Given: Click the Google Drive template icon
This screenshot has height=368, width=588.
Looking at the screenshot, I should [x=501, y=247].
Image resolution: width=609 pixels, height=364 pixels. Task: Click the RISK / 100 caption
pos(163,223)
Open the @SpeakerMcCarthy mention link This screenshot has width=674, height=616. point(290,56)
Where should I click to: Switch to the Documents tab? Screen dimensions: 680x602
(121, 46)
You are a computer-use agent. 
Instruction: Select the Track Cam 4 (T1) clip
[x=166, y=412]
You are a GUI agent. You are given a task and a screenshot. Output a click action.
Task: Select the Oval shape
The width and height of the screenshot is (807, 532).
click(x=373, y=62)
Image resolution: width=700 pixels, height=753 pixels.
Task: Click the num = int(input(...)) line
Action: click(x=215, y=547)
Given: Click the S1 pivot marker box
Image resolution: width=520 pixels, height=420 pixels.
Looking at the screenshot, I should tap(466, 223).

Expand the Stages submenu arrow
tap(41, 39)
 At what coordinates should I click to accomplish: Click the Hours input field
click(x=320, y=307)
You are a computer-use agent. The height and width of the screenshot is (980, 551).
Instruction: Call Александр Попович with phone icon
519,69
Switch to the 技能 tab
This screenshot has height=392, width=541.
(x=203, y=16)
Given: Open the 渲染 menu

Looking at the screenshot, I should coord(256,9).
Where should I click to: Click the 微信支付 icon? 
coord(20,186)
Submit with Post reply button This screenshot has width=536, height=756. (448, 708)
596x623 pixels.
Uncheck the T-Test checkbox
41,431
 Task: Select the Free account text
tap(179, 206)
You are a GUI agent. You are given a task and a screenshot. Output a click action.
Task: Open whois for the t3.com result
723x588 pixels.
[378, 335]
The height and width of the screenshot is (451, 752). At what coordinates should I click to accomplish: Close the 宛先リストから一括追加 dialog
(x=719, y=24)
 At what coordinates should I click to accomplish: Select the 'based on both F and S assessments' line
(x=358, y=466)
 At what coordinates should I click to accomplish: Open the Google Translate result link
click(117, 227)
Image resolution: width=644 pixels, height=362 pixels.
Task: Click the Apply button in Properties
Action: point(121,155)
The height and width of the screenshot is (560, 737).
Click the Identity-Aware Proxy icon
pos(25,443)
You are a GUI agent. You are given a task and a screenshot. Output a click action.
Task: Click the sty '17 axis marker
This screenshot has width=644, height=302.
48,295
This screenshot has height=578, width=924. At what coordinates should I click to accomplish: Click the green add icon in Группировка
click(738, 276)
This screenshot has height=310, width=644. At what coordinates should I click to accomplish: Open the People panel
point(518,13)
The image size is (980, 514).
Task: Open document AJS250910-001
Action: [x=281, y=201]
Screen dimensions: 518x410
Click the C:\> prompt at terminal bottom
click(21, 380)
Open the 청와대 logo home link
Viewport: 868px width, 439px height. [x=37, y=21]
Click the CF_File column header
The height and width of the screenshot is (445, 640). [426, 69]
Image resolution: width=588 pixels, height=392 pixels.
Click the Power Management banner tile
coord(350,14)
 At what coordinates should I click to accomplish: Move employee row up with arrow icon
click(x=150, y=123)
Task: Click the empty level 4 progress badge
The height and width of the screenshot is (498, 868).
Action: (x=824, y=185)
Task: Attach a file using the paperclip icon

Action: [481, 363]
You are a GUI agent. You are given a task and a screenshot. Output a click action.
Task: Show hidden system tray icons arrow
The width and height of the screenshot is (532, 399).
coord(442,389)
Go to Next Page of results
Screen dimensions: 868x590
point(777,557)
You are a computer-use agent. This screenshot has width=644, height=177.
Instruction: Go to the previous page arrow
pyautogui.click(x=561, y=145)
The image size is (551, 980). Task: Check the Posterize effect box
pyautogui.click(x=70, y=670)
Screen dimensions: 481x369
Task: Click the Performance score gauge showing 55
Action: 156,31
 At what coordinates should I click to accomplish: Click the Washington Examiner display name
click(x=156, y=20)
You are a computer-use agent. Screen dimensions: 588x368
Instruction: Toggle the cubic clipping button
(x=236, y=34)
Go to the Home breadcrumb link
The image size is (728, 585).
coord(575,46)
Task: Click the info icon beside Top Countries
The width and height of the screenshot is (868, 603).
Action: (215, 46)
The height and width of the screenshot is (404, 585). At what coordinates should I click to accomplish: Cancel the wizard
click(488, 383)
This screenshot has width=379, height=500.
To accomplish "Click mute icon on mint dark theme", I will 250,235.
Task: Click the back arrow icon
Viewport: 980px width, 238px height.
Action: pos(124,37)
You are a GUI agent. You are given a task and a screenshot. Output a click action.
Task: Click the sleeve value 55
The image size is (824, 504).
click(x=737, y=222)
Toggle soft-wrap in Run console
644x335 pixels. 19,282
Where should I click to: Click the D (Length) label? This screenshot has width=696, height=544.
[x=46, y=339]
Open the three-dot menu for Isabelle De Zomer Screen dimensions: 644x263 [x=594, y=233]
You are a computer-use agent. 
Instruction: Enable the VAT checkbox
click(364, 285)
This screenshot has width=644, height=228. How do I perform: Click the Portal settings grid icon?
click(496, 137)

== == ==

— BRIEF —
Every record, from top to bottom, must be transcribed exactly.

— EXERCISE RESPONSE —
Given: Click the Google Drive template icon
This screenshot has height=368, width=588.
Looking at the screenshot, I should [x=501, y=247].
Image resolution: width=609 pixels, height=364 pixels. Task: Click the RISK / 100 caption
pos(163,223)
Open the @SpeakerMcCarthy mention link This screenshot has width=674, height=616. point(290,56)
Where should I click to: Switch to the Documents tab? Screen dimensions: 680x602
(121, 46)
You are a computer-use agent. 
Instruction: Select the Track Cam 4 (T1) clip
[x=166, y=412]
You are a GUI agent. You are given a task and a screenshot. Output a click action.
Task: Select the Oval shape
The width and height of the screenshot is (807, 532).
click(x=373, y=62)
Image resolution: width=700 pixels, height=753 pixels.
Task: Click the num = int(input(...)) line
Action: click(x=215, y=547)
Given: Click the S1 pivot marker box
Image resolution: width=520 pixels, height=420 pixels.
Looking at the screenshot, I should tap(466, 223).

Expand the Stages submenu arrow
tap(41, 39)
 At what coordinates should I click to accomplish: Click the Hours input field
click(x=320, y=307)
You are a computer-use agent. The height and width of the screenshot is (980, 551).
Instruction: Call Александр Попович with phone icon
519,69
Switch to the 技能 tab
This screenshot has height=392, width=541.
(x=203, y=16)
Given: Open the 渲染 menu

Looking at the screenshot, I should coord(256,9).
Where should I click to: Click the 微信支付 icon? 
coord(20,186)
Submit with Post reply button This screenshot has width=536, height=756. (448, 708)
596x623 pixels.
Uncheck the T-Test checkbox
41,431
 Task: Select the Free account text
tap(179, 206)
You are a GUI agent. You are given a task and a screenshot. Output a click action.
Task: Open whois for the t3.com result
723x588 pixels.
[378, 335]
The height and width of the screenshot is (451, 752). At what coordinates should I click to accomplish: Close the 宛先リストから一括追加 dialog
(x=719, y=24)
 At what coordinates should I click to accomplish: Select the 'based on both F and S assessments' line
(x=358, y=466)
 At what coordinates should I click to accomplish: Open the Google Translate result link
click(117, 227)
Image resolution: width=644 pixels, height=362 pixels.
Task: Click the Apply button in Properties
Action: point(121,155)
The height and width of the screenshot is (560, 737).
Click the Identity-Aware Proxy icon
pos(25,443)
You are a GUI agent. You are given a task and a screenshot. Output a click action.
Task: Click the sty '17 axis marker
This screenshot has width=644, height=302.
48,295
This screenshot has height=578, width=924. At what coordinates should I click to accomplish: Click the green add icon in Группировка
click(738, 276)
This screenshot has height=310, width=644. At what coordinates should I click to accomplish: Open the People panel
point(518,13)
The image size is (980, 514).
Task: Open document AJS250910-001
Action: [x=281, y=201]
Screen dimensions: 518x410
Click the C:\> prompt at terminal bottom
click(21, 380)
Open the 청와대 logo home link
Viewport: 868px width, 439px height. [x=37, y=21]
Click the CF_File column header
The height and width of the screenshot is (445, 640). [426, 69]
Image resolution: width=588 pixels, height=392 pixels.
Click the Power Management banner tile
coord(350,14)
 At what coordinates should I click to accomplish: Move employee row up with arrow icon
click(x=150, y=123)
Task: Click the empty level 4 progress badge
The height and width of the screenshot is (498, 868).
Action: (x=824, y=185)
Task: Attach a file using the paperclip icon

Action: [481, 363]
You are a GUI agent. You are given a task and a screenshot. Output a click action.
Task: Show hidden system tray icons arrow
The width and height of the screenshot is (532, 399).
coord(442,389)
Go to Next Page of results
Screen dimensions: 868x590
point(777,557)
You are a computer-use agent. This screenshot has width=644, height=177.
Instruction: Go to the previous page arrow
pyautogui.click(x=561, y=145)
The image size is (551, 980). Task: Check the Posterize effect box
pyautogui.click(x=70, y=670)
Screen dimensions: 481x369
Task: Click the Performance score gauge showing 55
Action: 156,31
 At what coordinates should I click to accomplish: Click the Washington Examiner display name
click(x=156, y=20)
You are a computer-use agent. Screen dimensions: 588x368
Instruction: Toggle the cubic clipping button
(x=236, y=34)
Go to the Home breadcrumb link
The image size is (728, 585).
coord(575,46)
Task: Click the info icon beside Top Countries
The width and height of the screenshot is (868, 603).
Action: (215, 46)
The height and width of the screenshot is (404, 585). At what coordinates should I click to accomplish: Cancel the wizard
click(488, 383)
This screenshot has width=379, height=500.
To accomplish "Click mute icon on mint dark theme", I will 250,235.
Task: Click the back arrow icon
Viewport: 980px width, 238px height.
Action: pos(124,37)
You are a GUI agent. You are given a task and a screenshot. Output a click action.
Task: Click the sleeve value 55
The image size is (824, 504).
click(x=737, y=222)
Toggle soft-wrap in Run console
644x335 pixels. 19,282
Where should I click to: Click the D (Length) label? This screenshot has width=696, height=544.
[x=46, y=339]
Open the three-dot menu for Isabelle De Zomer Screen dimensions: 644x263 [x=594, y=233]
You are a computer-use agent. 
Instruction: Enable the VAT checkbox
click(364, 285)
This screenshot has width=644, height=228. How do I perform: Click the Portal settings grid icon?
click(496, 137)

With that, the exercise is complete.